I omitted a teensy-weensy tiny little technical detail in that comic: the summoning was accidental.
For her backstory in her origin game, Divinity: Original Sin, Roisia was a witch who had no intention of being a necromancer or studying necromancy--she was simply a daughter who missed her father and wanted him back as he was in life. In this universe, Roisia unconsciously taps into the source of her magic to summon her father and her off-the-cuff fake spell works as a real one... sort of. This imperfect summoning is the catalyst for her discovery of her affinity for necromancy and the manipulation of the stuff of life (or un-life).
For Baldur’s Gate 3, I tried to preserve this scenario to the best of my ability while adapting it to D&D lore.
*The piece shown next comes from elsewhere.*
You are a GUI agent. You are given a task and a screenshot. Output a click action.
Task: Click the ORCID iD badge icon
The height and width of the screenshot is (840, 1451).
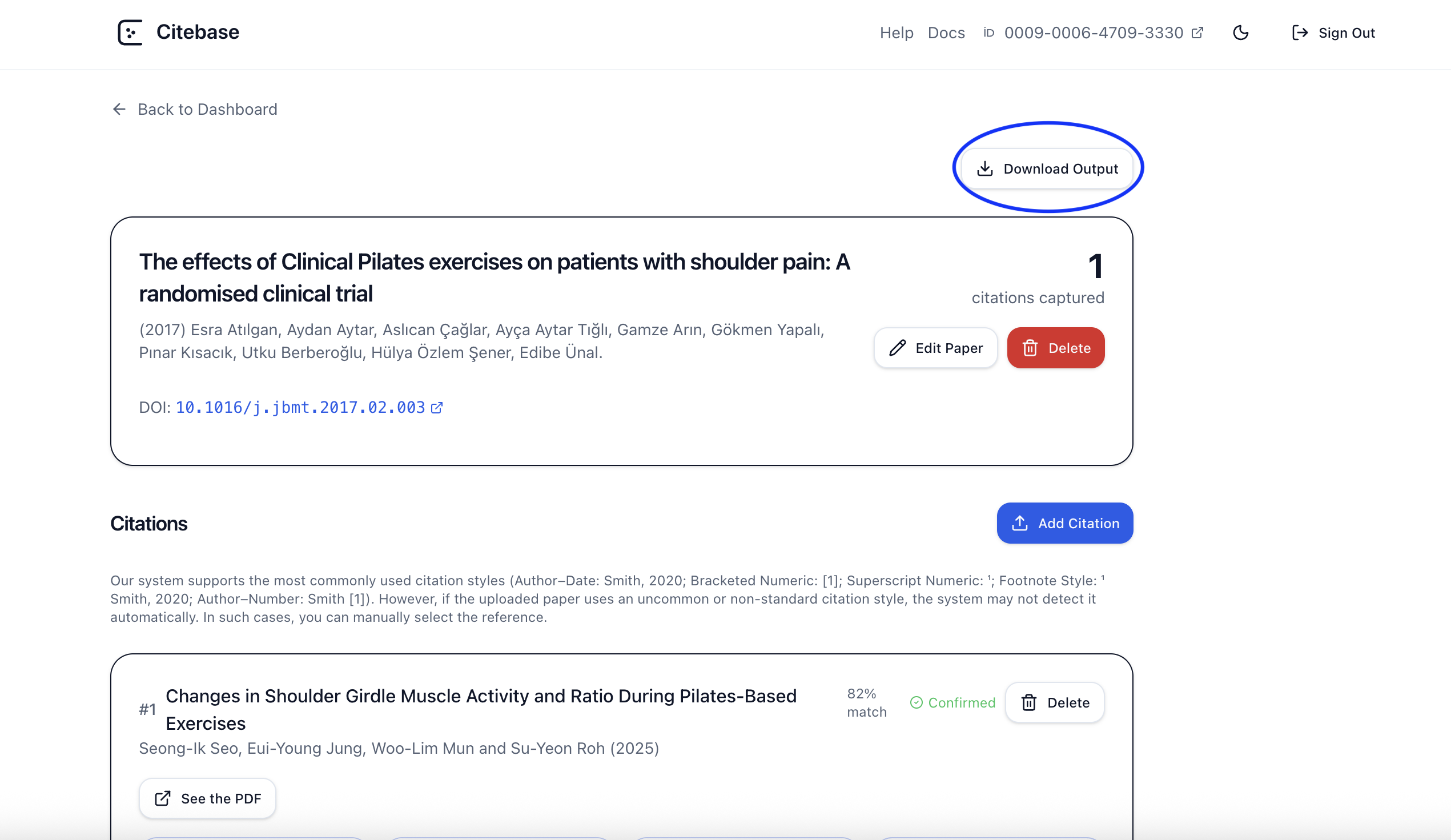click(x=988, y=33)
So Roisia’s relationship to magic and to the Weave resembles that of a sorcerer and she still has a hitherto unknown predisposition towards necromancy. (She’s only a wizard in-game because--from what I understand and this could always change since we’re still in EA--that class has access to more Necromancy spells.) In order to better keep to D&D lore and to have her accomplish such a spell that lasts for an indeterminate amount of time, I had her unwittingly use a wish item: an ordinary ring of her father’s.
To answer your question, Roisia was shocked and horrified when her father, chipper as ever, emerged from his grave in naught but his bones. Although she is accustomed to being around death and the deceased as someone who works in a mortuary, Roisia was not prepared for being around an animated skeleton who, by all appearances, seems to be her father--returned, but not quite. Because Roisia has no idea that the ring was a wish item or that she wasted a wish, the spell that binds her father’s soul to his skeletal remains... well, remains a mystery to her. That’s why the Necromancy of Thay and Ilyn Toth’s laboratory notes are so important to her.